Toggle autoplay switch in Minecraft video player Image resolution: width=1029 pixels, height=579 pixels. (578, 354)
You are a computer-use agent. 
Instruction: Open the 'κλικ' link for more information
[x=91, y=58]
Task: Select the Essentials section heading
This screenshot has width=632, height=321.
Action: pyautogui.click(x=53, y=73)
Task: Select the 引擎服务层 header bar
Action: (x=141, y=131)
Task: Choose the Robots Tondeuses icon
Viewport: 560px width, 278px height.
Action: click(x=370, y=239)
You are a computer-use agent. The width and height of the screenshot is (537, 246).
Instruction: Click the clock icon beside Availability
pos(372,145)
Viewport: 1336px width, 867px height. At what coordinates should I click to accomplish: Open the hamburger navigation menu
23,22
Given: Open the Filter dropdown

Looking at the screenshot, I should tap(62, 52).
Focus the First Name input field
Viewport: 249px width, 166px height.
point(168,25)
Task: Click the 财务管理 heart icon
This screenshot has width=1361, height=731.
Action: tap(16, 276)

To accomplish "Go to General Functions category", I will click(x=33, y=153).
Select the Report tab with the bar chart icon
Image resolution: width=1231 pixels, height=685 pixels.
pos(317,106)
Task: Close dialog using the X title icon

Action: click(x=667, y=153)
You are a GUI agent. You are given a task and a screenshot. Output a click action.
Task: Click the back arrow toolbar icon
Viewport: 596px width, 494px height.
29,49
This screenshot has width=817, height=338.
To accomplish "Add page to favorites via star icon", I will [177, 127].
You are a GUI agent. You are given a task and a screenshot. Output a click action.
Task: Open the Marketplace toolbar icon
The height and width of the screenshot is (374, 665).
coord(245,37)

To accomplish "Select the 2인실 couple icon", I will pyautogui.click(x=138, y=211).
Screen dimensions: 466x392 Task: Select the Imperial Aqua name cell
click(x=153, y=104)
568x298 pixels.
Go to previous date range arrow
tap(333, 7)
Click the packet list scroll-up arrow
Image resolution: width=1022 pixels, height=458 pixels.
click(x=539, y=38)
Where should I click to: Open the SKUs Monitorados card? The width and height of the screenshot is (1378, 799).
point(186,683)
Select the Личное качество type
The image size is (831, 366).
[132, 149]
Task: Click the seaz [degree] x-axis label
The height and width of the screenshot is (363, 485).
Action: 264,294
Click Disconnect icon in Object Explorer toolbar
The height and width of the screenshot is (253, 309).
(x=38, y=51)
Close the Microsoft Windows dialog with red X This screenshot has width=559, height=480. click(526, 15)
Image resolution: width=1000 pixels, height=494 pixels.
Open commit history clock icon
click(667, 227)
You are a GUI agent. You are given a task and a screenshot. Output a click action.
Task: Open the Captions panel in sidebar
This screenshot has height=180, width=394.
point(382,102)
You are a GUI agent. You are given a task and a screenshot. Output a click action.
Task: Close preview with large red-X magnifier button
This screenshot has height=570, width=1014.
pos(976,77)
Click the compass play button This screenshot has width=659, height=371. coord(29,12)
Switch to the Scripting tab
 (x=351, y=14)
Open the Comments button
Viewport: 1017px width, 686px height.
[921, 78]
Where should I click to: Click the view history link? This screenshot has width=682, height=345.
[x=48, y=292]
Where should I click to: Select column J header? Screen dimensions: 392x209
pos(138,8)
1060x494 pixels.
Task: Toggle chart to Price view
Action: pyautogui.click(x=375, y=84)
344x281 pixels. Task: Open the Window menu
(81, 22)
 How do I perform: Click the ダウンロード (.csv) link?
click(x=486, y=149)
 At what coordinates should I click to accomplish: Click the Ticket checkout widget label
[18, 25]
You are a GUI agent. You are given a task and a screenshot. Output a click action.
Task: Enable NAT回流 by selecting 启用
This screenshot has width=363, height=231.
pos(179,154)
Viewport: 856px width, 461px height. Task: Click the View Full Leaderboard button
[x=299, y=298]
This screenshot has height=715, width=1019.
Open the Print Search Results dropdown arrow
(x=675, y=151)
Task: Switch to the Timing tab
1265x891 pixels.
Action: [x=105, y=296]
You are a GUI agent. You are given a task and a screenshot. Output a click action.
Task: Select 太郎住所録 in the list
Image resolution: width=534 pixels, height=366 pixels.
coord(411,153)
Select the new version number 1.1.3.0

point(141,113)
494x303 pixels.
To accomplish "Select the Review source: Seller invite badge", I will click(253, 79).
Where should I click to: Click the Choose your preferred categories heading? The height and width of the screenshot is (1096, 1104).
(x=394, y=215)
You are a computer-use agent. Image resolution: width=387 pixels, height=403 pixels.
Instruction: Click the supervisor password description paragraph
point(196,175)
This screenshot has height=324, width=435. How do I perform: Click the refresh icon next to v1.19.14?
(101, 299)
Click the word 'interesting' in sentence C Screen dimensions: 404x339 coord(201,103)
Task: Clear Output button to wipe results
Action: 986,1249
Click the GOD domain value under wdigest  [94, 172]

- WORK TO BE COMPLETED: Set down, exactly and without anything extra, every line from the one that contains "Image resolution: width=534" through the final line of the material.

- EXPECTED ANSWER:
Image resolution: width=534 pixels, height=366 pixels.
coord(411,153)
Select the new version number 1.1.3.0

point(141,113)
494x303 pixels.
To accomplish "Select the Review source: Seller invite badge", I will click(253, 79).
Where should I click to: Click the Choose your preferred categories heading? The height and width of the screenshot is (1096, 1104).
(x=394, y=215)
You are a computer-use agent. Image resolution: width=387 pixels, height=403 pixels.
Instruction: Click the supervisor password description paragraph
point(196,175)
This screenshot has height=324, width=435. How do I perform: Click the refresh icon next to v1.19.14?
(101, 299)
Click the word 'interesting' in sentence C Screen dimensions: 404x339 coord(201,103)
Task: Clear Output button to wipe results
Action: 986,1249
Click the GOD domain value under wdigest  [94, 172]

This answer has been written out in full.